• _Task objective_: Copy the full listing exactly, word for word.
============
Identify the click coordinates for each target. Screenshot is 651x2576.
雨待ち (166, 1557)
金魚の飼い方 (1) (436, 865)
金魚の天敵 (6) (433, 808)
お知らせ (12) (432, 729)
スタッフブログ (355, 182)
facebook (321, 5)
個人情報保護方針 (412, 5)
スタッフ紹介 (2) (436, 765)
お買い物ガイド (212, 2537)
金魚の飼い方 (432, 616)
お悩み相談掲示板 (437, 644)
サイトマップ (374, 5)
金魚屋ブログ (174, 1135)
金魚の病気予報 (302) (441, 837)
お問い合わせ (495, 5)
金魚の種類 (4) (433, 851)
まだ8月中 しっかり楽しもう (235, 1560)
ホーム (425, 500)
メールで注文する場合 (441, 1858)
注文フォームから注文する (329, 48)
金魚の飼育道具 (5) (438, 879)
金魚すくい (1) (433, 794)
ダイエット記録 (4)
============
• _Written reply_:
Identify the click coordinates for each target. Screenshot is 651x2576.
雨待ち (166, 1557)
金魚の飼い方 (1) (436, 865)
金魚の天敵 (6) (433, 808)
お知らせ (12) (432, 729)
スタッフブログ (355, 182)
facebook (321, 5)
個人情報保護方針 (412, 5)
スタッフ紹介 (2) (436, 765)
お買い物ガイド (212, 2537)
金魚の飼い方 (432, 616)
お悩み相談掲示板 (437, 644)
サイトマップ (374, 5)
金魚屋ブログ (174, 1135)
金魚の病気予報 (302) (441, 837)
お問い合わせ (495, 5)
金魚の種類 (4) (433, 851)
まだ8月中 しっかり楽しもう (235, 1560)
ホーム (425, 500)
メールで注文する場合 (441, 1858)
注文フォームから注文する (329, 48)
金魚の飼育道具 (5) (438, 879)
金魚すくい (1) (433, 794)
ダイエット記録 (4)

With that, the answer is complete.